In this image, I want to telnet from PC 1 to the switch.
I'm thinking I need to:
*Create a management VLAN on the switch, say VLAN 99 and give it a management IP of 192.168.5.1/24 (SVI)
*Have a sub-interface on the router with IP 192.168.5.254

When I telnet from 192.168.1.4 to 192.168.5.1 does the packet go through the router because they are on different subnets? And would I need the "ip default-gateway" command on the switch?

Additionally, if there were many hops between PC 1 and the router, how is the SYN packet transferred across? If there are 10 hops in between is the SYN bit set for every hop, same TCP seq number? And when router sends back a SYN-ACK the TCP seq number should increment and every hop back receives this?

Thanks.

 

[kevnich2]

If you want to telnet to the switch, you need to telnet to whatever IP the switch is assigned. You could technically have a management vlan but it's not required. I don't see 192.168.5. anything in your pic so not sure where that's at. As for your last question, if you access ANYTHING on a different subnet, it will go through whatever your default gateway is set to on your local computer or NIC.
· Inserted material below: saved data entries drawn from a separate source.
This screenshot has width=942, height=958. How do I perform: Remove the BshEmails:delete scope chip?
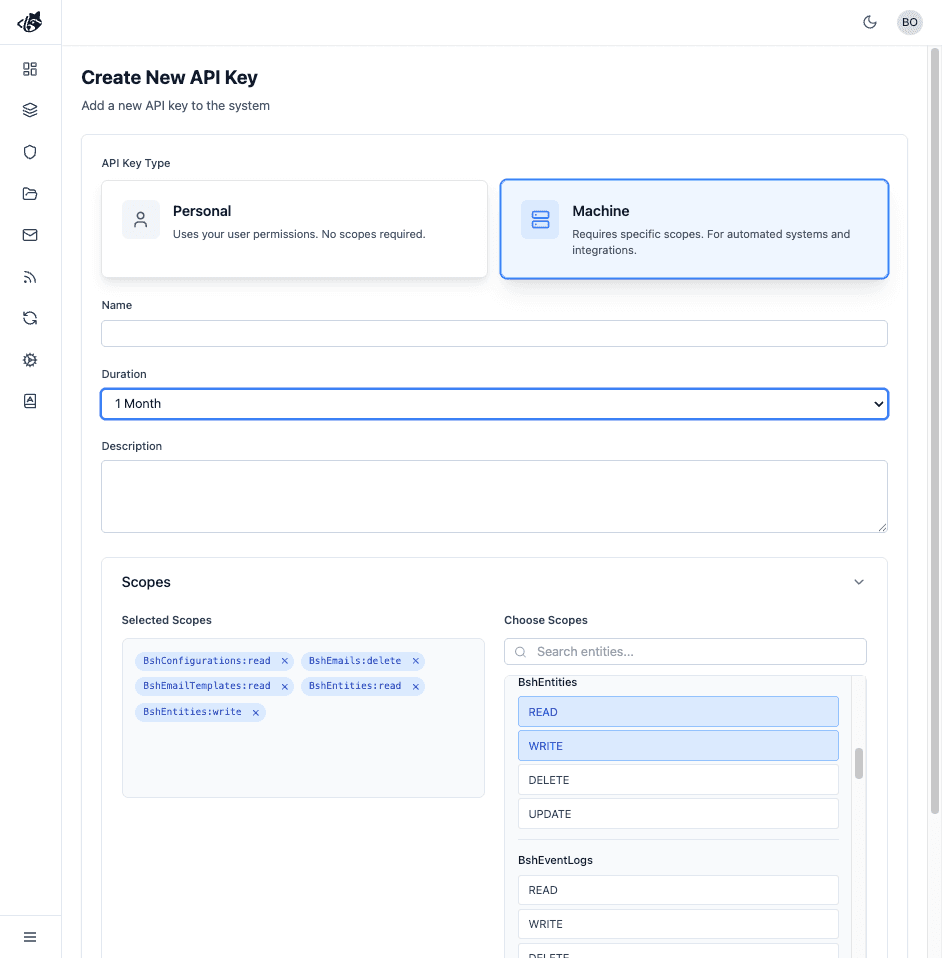(x=416, y=660)
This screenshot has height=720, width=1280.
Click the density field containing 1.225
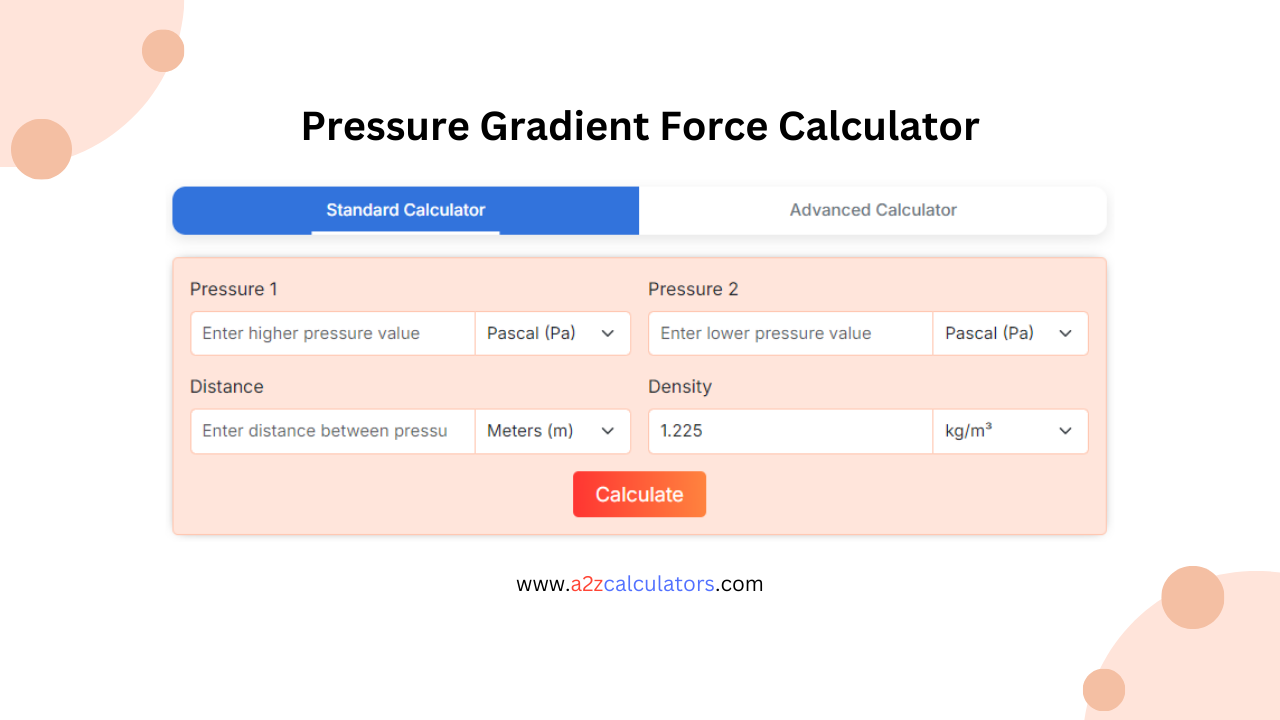tap(790, 431)
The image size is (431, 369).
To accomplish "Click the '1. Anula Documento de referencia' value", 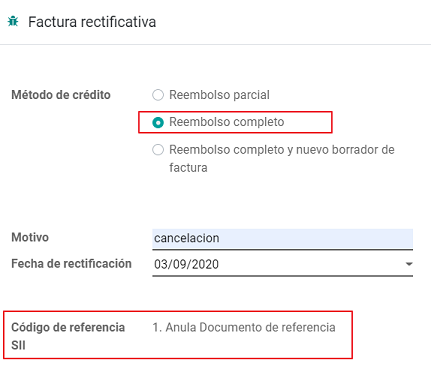I will click(244, 327).
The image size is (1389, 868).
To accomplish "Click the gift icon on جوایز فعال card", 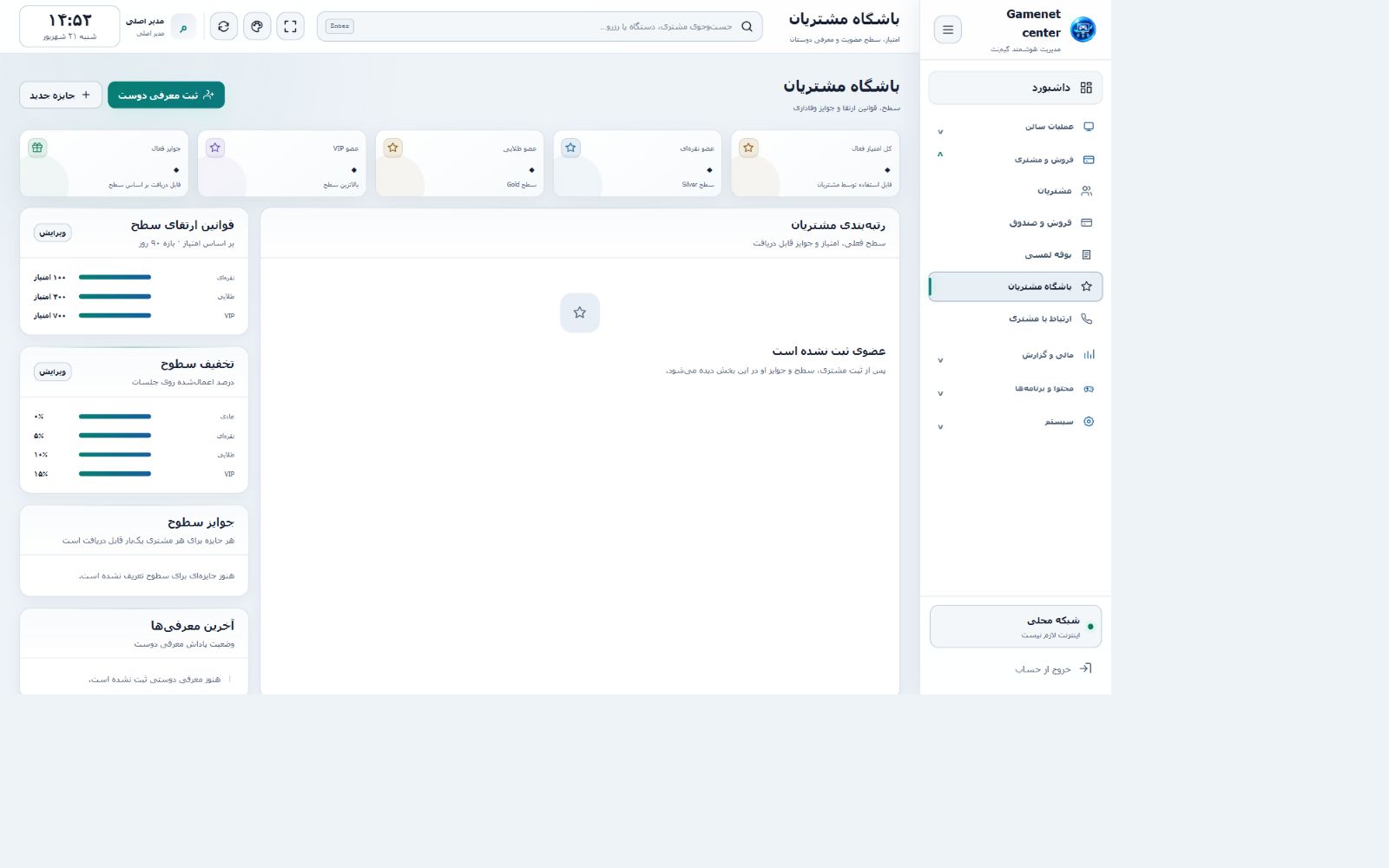I will [x=37, y=148].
Remember, a VLAN operates at layer 2, that's it. To telnet, you're involving layer 3, so make sure all your routing and ACL's are working. Try pinging the switch IP first to make sure icmp works before trying telnet.

 

[mv2devnull]

First, is telnet the only option on the switch? Doesn't it support ssh or https? The issue with telnet is that it uses unencrypted communication, including cleartext passwords. Telnet is not safe.

If you have a device X on subnet A and it is contacted by a device Y that is on subnet B, i.e. not on A, then the replies send by X have destination B.y and thus X does need a route to B.
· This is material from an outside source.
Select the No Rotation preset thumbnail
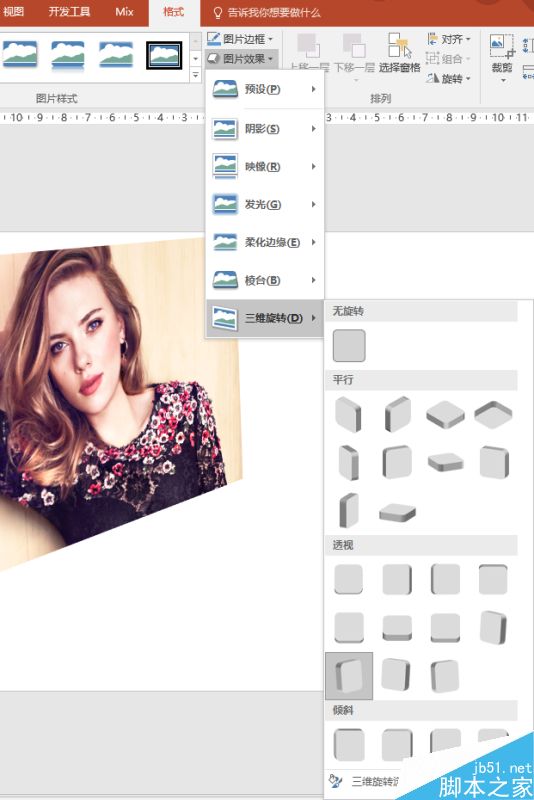Viewport: 534px width, 800px height. pos(349,345)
It does depend on switch, what kind of routes to configure.
One could be restrictive: "to 192.168.1.4 via 192.168.5.254"
or a bit more open: "to 192.168.1.0/24 via 192.168.5.254"
or "all that is not 192.168.5.0/24 via 192.168.5.254" aka default route

Alternatively, the router could use NAT to rewrite source address on packets sent to 192.168.5.1 as "192.168.5.254" in which case the switch would not need to connect outside of subnet A (192.168.5.0/24) at all.
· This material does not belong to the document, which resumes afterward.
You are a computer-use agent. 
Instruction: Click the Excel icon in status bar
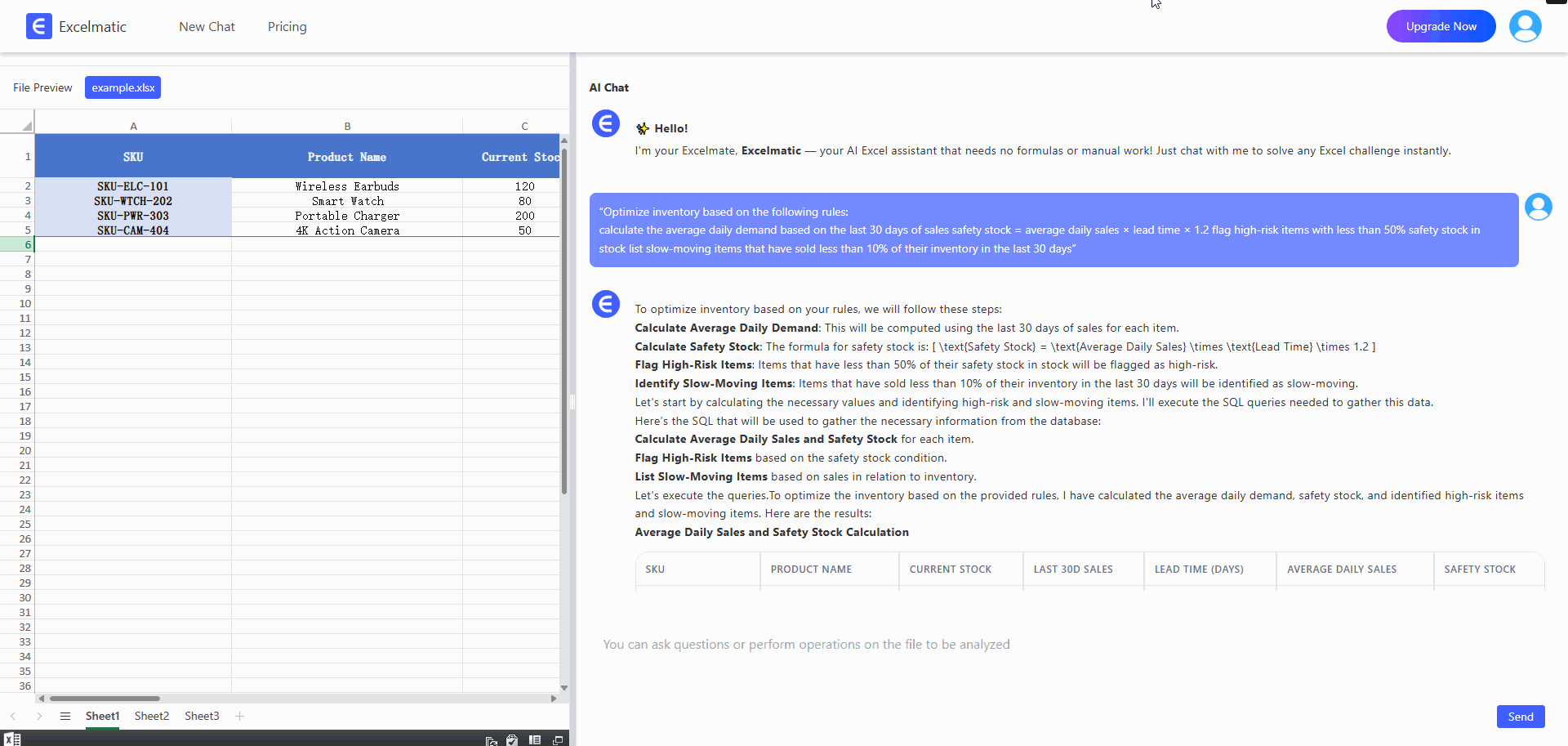pos(12,739)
But why create a VLAN between switch and router? Why don't you add VLAN 99 to PC1? Trunk the connection between PC1 and the switch. Then PC1 (and only PC1) can manage the switch (via VLAN 99) and talk to others (and outside via router) on the 192.168.1.0/24 via the other VLAN.

 

[her209]

Traffic will go from PC to switch Fa0/8 to router Fa0/0 and back to switch Fa/03.

You'll need ip default-gateway.

TTL counter is decremented for SYN packet just like all other IP packets. SYN, ACK, SYN-ACK, TCP sequence #. That's all layer 4. Routers don't examine layer 4.